Interactions between the juxtamembrane domain of the EGFR and calmodulin measured by surface plasmon resonance

Abstract

One early response to epidermal growth factor receptor (EGFR) activation is an increase in intracellular calcium. We have used surface plasmon resonance (SPR) to study real-time interactions between the intracellular juxtamembrane (JM) region of EGFR and calmodulin. The EGFR-JM (Met 644–Phe 688) was expressed as a GST fusion protein and immobilised on a sensor chip surface. Calmodulin specifically interacts with EGFR-JM in a calcium-dependent manner with a high on and high off rate. Chemical modification of EGFR-JM by using arginine-selective phenylglyoxal or deletion of the basic segment Arg 645–Arg 657 inhibits the interaction.

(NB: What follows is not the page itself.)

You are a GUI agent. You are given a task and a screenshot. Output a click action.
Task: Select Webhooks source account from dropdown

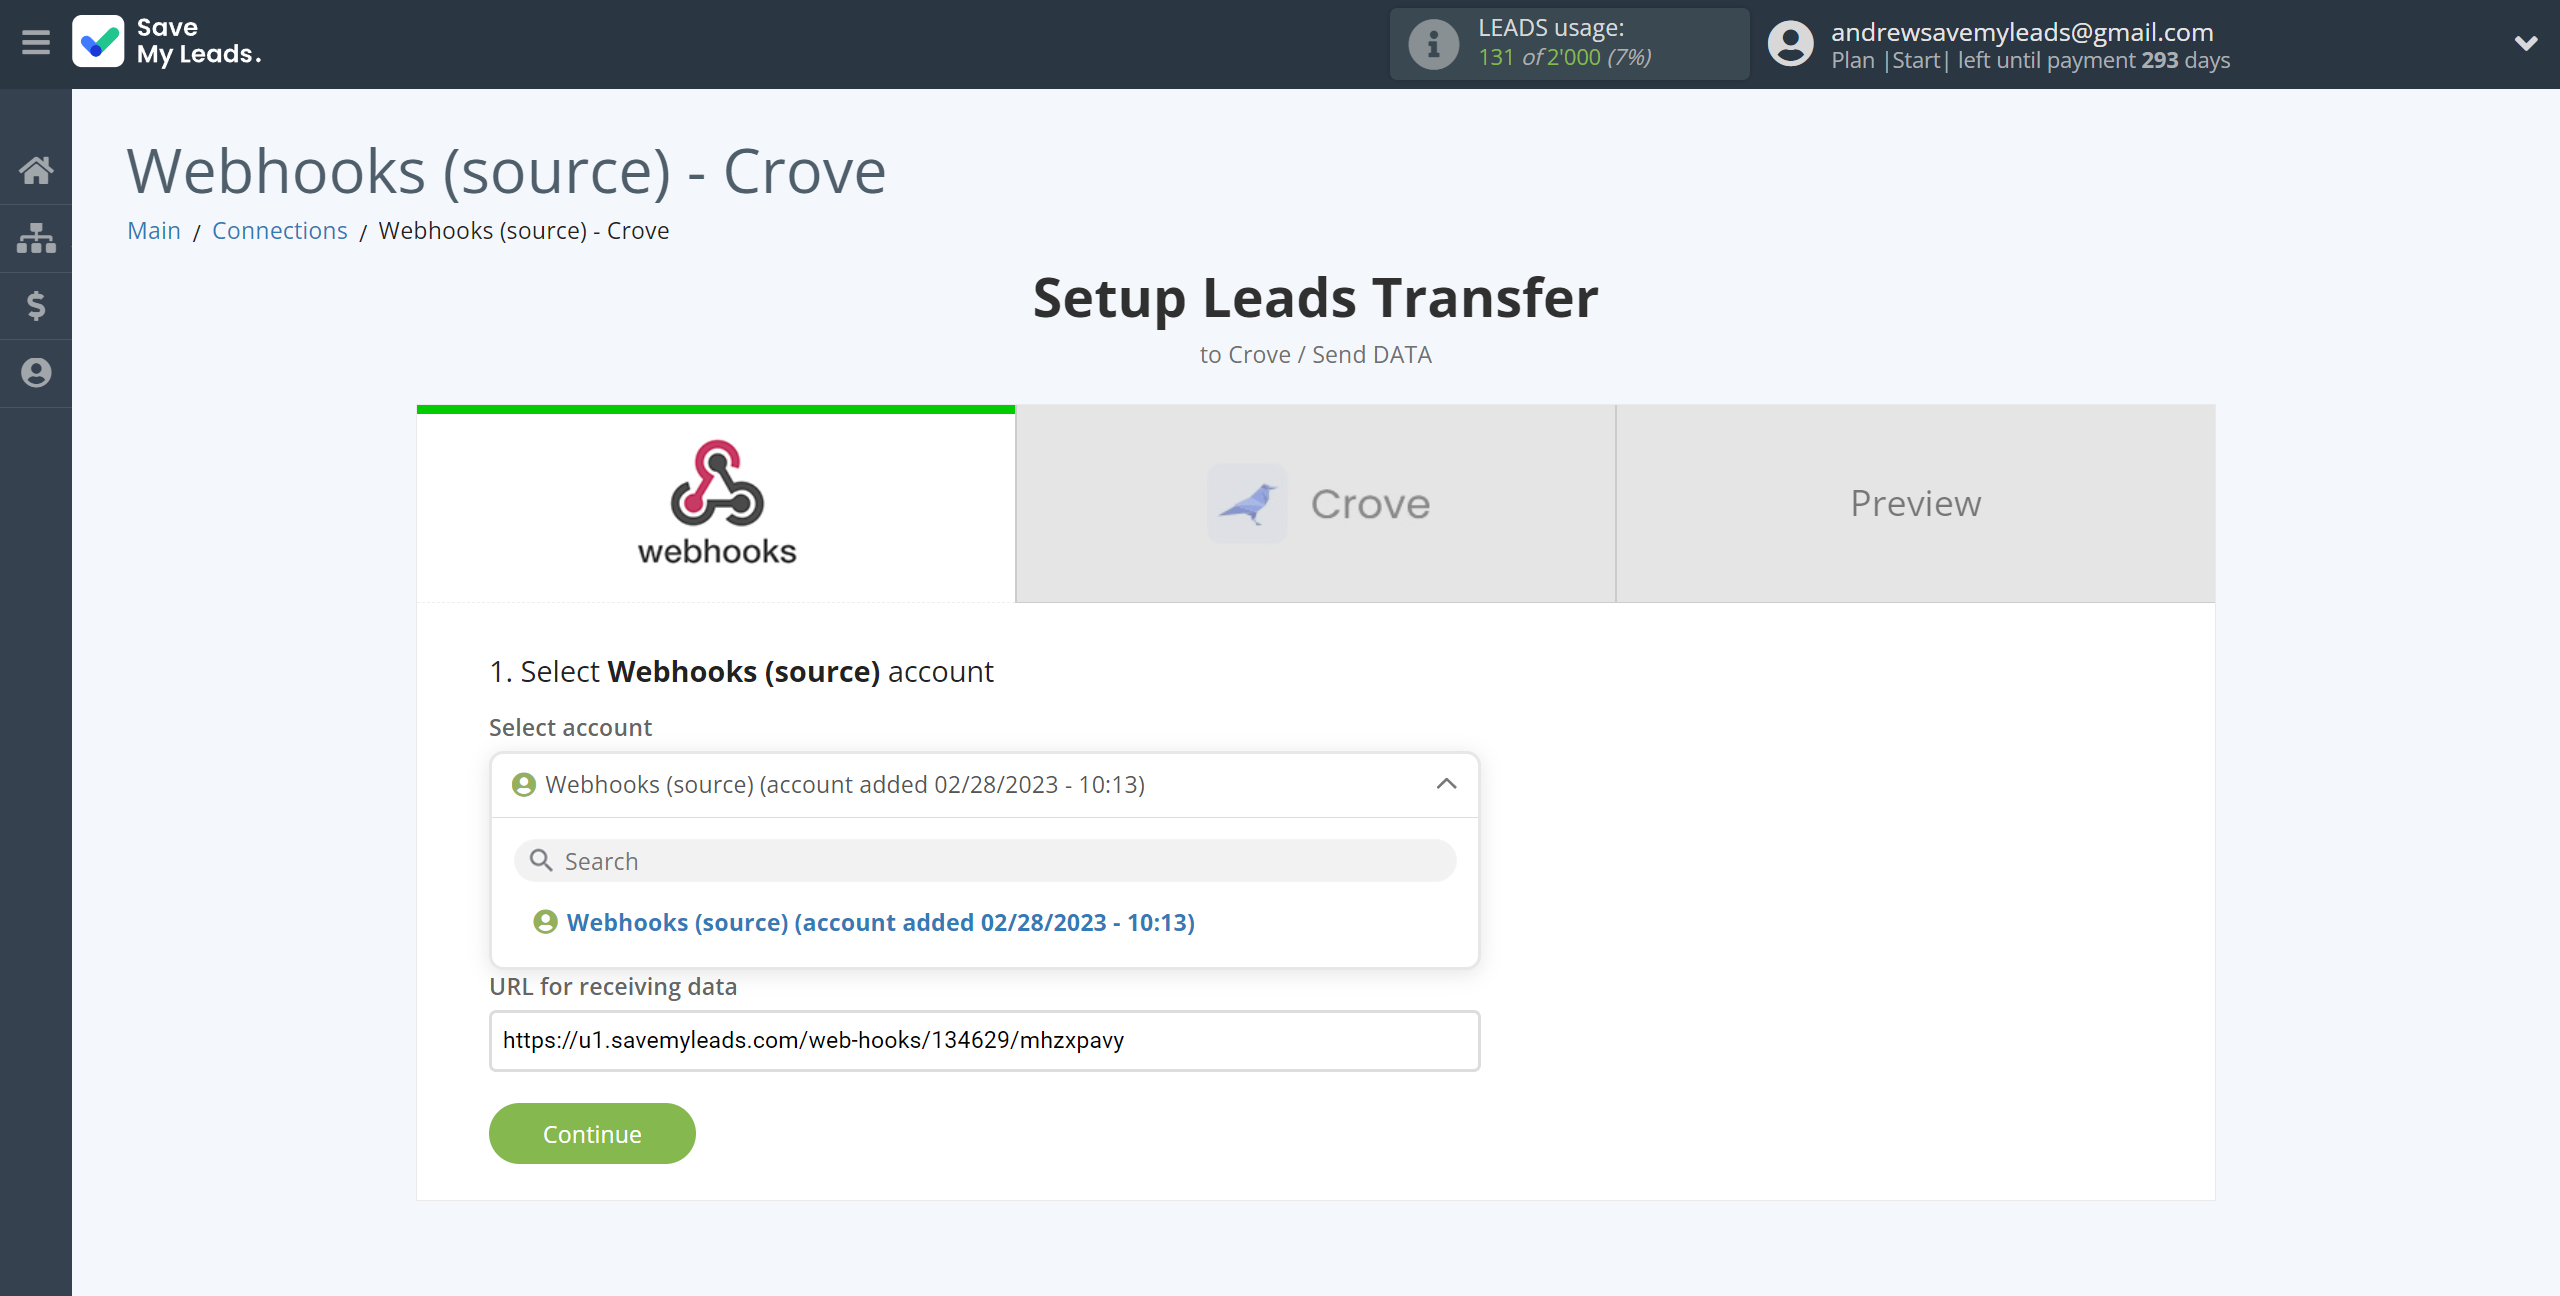tap(879, 921)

Phosphorylation of EGFR-JM by protein kinase C (PKC) or glutamate substitution of Thr 654 inhibits the interaction, suggesting that PKC phosphorylation electrostatically interferes with calmodulin binding to basic arginine residues. Calmodulin binding was also inhibited by suramin. Our results suggest that EGFR-JM is essential for epidermal growth factor (EGF)-mediated calcium–calmodulin signalling and for signal integration between other signalling pathways.